Opinión

Día veintinueve

Bitácora de Viaje (de Estudios Socioterritoriales)

Por: Manuel Basaldúa Hernández

El mito del “turismo científico” es atribuido generalmente a los profesores universitarios que además son investigadores, y que acuden fuera del estado o del país a los congresos o reuniones de especialistas de su tema.

Algunos miembros de la comunidad académica ajenos a estas tareas se quedan con la impresión de que es una actividad que se acerca más a una serie de paseos o recorridos turísticos. Y que estas actividades la realizan los investigadores a costa del erario público o de las arcas de la universidad. También se piensa que los viajes se hacen más a los lugares exóticos, y que se acude solamente al día de la presentación de la ponencia y luego el resto del viaje se dedican a pasearse y conocer lugares bellos y famosos.

Se tiene razón en ello y no se tiene razón.
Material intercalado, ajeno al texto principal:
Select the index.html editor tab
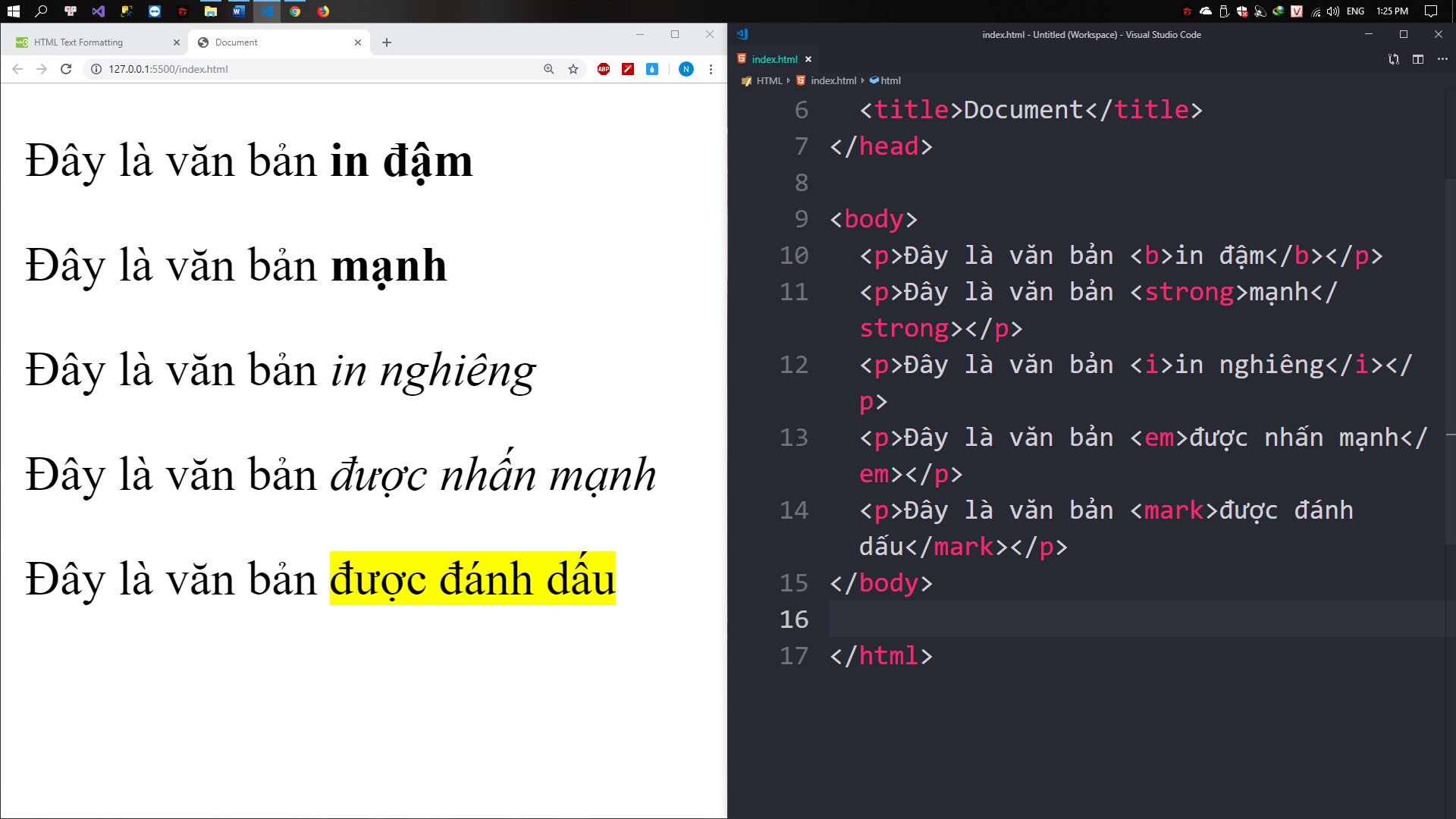 pyautogui.click(x=774, y=59)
Pero nada más alejado de ser un “turismo científico”. Quien califique de tal naturaleza la actividad de los investigadores en su calidad de ponentes en congresos nacionales o internacionales, caerá en una postura simplista. Utilizo la frase “se tiene razón en ello y no se tiene razón” como parafraseo de la propuesta de Immanuel Wallerstein: “todo cambia, nada cambia”. Frase que además se retoma en un artículo breve titulado “Conocer el mundo. Saber el Mundo: el fin de lo aprendido”.

He escuchado con atención y también con mucha emoción los relatos de mis colegas que han viajado y que han realizado recorridos a lo largo y ancho del mundo. Y en ocasiones he comparado sus travesías con las mías. Si se escucha fuera de contexto, tales recorridos parecen de los más placenteros y dedicados al solaz de estos eminentes universitarios. Privilegiados con tales recursos suficientes para llevarlos a cabo. Sin embargo, veo con satisfacción que contamos con un cuerpo de investigadores que han recorrido el mundo trayendo conocimientos de otros lugares para compartirlos con los alumnos y la comunidad universitaria. Cosechando redes sociales y acrecentando capital social que da pauta para llevar a cabo intercambios académicos, programas de posgrado, y mostrar las capacidades y competencias de nuestra universidad y de nuestro cuerpo académico. Así también mostrar los esfuerzos y producciones en el campo del desarrollo del conocimiento, de la tecnología, del arte y de la cultura.

En contraparte, ser un profesor investigador en su calidad de ponente no es viajar placenteramente. Se tiene que invertir recursos económicos que deben completar la parte de los viáticos entregados para tal fin. Tolerar la burocracia de algunas oficinas de países que exigen visado, de cumplir con algunos requisitos, del tedio para llegar al aeropuerto, de las largas esperas en el aeropuerto, de las revisiones. Se invierte un desgaste físico, en el que se incluye el estrés por la presión de realizar un escrito que debe ser expuesto al escrutinio de los pares, se tiene el reto de cumplir con compromisos institucionales y de tener éxito al exponer a la universidad en estos bretes. De cerciorarse que la constancia se entregue y sea la correcta, de que se publique en la memoria, de que tenga la calidad requerida para ser incluida en una publicación. De entregar los comprobantes adecuados y correspondientes. De dejar a tu familia por ciertos periodos de tiempo y sacrificar esos tiempos que son exigidos por los demás integrantes. De arreglar tu programa de clases para no retrasarte y afectar a los alumnos. De buscar que sea el escenario adecuado para exponer tus ideas y hacer una autoevaluación sobre la trayectoria del trabajo. Cuando esta práctica es recurrente no es precisamente un viaje de placer, y se aleja de ser “turismo científico”, tampoco se convierte en un premio para tales investigadores.

La globalización experimentada en este ejercicio de intercambio y de exposición se hace para que se vierta en cada centro educativo y en cada programa de trabajo donde gana la comunidad al contar con personal cosmopolita, internacional y que retroalimenta a todos los que componen su medio.

El espacio para este escrito es breve para retomar los señalamientos de Wallerstein respecto a la visión de los científicos sociales cuando se acercan al mundo. Por ahora, reitero que es necesario que se siga fomentando el apoyo a los profesores investigadores que viajan y difunden nuestro trabajo en el mundo. Y que estos académicos viajeros lo sigan haciendo por el bien de la comunidad universitaria. Continuaremos en las siguientes entregas. Invitamos a los profesores investigadores que nos compartan sus experiencias, y nos acerquen a otros territorios. Y que nos digan si es o no “turismo científico”.